Raw records
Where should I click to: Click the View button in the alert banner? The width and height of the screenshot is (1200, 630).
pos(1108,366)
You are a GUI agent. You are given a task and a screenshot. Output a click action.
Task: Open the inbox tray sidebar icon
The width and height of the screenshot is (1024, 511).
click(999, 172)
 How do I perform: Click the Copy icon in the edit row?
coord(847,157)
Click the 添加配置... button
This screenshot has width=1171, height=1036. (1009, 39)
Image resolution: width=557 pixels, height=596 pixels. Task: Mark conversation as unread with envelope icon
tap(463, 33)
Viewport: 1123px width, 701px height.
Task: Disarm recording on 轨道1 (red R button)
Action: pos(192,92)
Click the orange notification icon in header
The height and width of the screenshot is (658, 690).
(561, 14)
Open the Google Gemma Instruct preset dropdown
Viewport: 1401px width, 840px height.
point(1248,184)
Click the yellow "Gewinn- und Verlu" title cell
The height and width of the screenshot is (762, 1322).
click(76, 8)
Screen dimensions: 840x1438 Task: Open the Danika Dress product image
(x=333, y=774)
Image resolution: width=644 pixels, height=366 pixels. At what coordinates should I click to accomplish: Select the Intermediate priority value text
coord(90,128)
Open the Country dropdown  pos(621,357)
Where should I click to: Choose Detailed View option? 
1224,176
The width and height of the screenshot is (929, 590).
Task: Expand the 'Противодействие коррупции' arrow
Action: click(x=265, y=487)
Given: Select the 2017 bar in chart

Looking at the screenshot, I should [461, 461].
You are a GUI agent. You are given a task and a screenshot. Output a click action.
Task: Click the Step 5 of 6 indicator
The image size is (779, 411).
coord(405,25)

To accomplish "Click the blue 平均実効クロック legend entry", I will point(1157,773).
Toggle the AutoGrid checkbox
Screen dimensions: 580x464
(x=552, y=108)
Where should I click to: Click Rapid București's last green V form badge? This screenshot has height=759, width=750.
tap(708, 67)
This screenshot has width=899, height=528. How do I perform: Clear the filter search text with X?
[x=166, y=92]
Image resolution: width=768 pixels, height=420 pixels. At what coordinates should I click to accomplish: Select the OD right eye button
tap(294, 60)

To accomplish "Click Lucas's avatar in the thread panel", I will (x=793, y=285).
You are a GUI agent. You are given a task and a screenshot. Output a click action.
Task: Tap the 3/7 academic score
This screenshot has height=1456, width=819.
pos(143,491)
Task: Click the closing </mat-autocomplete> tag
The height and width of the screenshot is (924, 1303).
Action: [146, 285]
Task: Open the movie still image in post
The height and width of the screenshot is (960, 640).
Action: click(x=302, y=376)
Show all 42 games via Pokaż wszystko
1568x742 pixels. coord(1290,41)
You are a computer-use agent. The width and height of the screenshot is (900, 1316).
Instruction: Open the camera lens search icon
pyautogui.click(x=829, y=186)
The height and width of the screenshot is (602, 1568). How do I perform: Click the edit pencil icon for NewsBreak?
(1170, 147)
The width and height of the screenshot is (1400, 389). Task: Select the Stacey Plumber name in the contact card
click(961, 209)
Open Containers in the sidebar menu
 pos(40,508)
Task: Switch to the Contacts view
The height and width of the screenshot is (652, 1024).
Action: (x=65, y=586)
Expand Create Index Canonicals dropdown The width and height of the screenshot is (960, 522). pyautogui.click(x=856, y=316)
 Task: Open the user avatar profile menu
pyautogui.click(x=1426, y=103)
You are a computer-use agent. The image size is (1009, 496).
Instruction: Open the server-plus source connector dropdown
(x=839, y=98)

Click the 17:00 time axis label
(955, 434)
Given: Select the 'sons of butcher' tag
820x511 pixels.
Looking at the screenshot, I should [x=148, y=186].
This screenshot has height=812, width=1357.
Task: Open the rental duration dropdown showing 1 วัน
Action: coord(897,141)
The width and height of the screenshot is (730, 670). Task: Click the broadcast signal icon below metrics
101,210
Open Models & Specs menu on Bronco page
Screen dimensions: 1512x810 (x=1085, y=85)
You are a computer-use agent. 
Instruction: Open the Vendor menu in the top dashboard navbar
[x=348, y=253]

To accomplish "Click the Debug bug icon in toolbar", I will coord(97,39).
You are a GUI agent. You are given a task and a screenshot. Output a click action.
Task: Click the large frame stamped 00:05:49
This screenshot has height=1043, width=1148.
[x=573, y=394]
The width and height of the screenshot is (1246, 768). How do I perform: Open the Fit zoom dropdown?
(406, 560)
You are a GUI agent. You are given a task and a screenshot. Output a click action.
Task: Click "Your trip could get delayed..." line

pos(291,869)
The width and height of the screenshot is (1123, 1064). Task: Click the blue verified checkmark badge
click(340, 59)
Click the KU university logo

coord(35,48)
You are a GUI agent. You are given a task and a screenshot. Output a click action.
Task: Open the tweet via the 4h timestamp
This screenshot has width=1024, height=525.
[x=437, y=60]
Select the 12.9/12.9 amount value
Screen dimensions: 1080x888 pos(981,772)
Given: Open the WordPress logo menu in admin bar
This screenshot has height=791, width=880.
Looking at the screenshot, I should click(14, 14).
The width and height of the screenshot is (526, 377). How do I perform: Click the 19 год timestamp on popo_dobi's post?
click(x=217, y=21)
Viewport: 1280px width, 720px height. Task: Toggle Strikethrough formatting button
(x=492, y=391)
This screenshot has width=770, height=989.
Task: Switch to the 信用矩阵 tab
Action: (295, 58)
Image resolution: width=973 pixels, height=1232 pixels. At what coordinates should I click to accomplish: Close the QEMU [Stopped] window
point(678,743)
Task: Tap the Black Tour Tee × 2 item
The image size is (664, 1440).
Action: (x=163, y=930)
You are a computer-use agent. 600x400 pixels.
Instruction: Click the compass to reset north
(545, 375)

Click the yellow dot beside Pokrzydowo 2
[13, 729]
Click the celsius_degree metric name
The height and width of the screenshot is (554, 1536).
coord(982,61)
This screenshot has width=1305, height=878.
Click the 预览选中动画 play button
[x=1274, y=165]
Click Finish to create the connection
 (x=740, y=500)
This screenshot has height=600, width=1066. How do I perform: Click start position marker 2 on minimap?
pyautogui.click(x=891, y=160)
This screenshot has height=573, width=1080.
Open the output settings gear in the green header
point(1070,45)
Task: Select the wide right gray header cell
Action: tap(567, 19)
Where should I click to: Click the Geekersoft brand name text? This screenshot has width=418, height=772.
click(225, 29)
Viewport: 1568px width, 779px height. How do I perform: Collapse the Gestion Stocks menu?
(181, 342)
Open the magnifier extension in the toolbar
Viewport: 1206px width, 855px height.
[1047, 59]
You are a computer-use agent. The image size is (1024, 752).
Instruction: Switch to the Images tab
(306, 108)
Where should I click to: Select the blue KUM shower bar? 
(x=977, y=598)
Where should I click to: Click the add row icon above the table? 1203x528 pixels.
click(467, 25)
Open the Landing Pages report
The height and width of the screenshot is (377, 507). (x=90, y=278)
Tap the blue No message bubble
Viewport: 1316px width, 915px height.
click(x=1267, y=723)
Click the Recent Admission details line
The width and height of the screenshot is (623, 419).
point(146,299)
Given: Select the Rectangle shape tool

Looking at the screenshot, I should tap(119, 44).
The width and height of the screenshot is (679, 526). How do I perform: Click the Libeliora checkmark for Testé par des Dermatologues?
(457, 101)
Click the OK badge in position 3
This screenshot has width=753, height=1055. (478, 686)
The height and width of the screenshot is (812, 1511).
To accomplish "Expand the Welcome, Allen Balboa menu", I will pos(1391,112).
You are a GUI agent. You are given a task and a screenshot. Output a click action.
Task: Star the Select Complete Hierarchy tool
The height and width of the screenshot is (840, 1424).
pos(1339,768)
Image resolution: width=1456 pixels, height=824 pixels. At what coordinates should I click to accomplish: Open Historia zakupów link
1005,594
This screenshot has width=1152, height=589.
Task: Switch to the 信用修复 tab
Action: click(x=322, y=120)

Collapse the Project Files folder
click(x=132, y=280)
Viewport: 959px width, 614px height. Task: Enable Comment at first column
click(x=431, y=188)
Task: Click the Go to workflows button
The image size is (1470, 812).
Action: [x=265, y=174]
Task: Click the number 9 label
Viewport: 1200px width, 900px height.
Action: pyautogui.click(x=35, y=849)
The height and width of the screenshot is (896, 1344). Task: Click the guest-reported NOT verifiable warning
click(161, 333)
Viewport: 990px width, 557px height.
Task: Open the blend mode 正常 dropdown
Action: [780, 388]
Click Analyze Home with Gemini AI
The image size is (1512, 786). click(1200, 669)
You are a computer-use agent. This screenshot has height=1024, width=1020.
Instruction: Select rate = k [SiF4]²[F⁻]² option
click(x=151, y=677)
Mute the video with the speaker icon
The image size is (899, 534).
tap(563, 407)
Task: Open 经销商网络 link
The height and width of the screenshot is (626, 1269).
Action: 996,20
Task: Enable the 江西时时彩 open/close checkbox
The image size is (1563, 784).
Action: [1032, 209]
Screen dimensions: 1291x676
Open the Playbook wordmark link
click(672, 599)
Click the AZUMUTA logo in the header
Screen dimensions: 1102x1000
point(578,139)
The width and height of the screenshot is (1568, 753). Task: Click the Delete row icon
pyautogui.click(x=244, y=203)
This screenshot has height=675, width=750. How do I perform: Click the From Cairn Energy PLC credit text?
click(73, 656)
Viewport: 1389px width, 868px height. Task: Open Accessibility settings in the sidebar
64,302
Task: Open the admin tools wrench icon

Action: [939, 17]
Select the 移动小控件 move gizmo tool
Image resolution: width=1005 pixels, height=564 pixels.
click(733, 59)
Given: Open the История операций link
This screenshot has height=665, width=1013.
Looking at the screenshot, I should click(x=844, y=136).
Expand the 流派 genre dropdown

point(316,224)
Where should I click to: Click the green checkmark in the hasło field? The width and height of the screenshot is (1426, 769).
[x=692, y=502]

Objective:
Duplicate the lines of the listing, starting at the line containing "Task: Switch to the Contacts view" and ending after the line containing "Screen dimensions: 1080x888 pos(981,772)".

Output of the task:
Task: Switch to the Contacts view
The height and width of the screenshot is (652, 1024).
Action: (x=65, y=586)
Expand Create Index Canonicals dropdown The width and height of the screenshot is (960, 522). pyautogui.click(x=856, y=316)
 Task: Open the user avatar profile menu
pyautogui.click(x=1426, y=103)
You are a computer-use agent. The image size is (1009, 496).
Instruction: Open the server-plus source connector dropdown
(x=839, y=98)

Click the 17:00 time axis label
(955, 434)
Given: Select the 'sons of butcher' tag
820x511 pixels.
Looking at the screenshot, I should [x=148, y=186].
This screenshot has height=812, width=1357.
Task: Open the rental duration dropdown showing 1 วัน
Action: coord(897,141)
The width and height of the screenshot is (730, 670). Task: Click the broadcast signal icon below metrics
101,210
Open Models & Specs menu on Bronco page
Screen dimensions: 1512x810 (x=1085, y=85)
You are a computer-use agent. 
Instruction: Open the Vendor menu in the top dashboard navbar
[x=348, y=253]

To accomplish "Click the Debug bug icon in toolbar", I will coord(97,39).
You are a GUI agent. You are given a task and a screenshot. Output a click action.
Task: Click the large frame stamped 00:05:49
This screenshot has height=1043, width=1148.
[x=573, y=394]
The width and height of the screenshot is (1246, 768). How do I perform: Open the Fit zoom dropdown?
(406, 560)
You are a GUI agent. You are given a task and a screenshot. Output a click action.
Task: Click "Your trip could get delayed..." line

pos(291,869)
The width and height of the screenshot is (1123, 1064). Task: Click the blue verified checkmark badge
click(340, 59)
Click the KU university logo

coord(35,48)
You are a GUI agent. You are given a task and a screenshot. Output a click action.
Task: Open the tweet via the 4h timestamp
This screenshot has width=1024, height=525.
[x=437, y=60]
Select the 12.9/12.9 amount value
Screen dimensions: 1080x888 pos(981,772)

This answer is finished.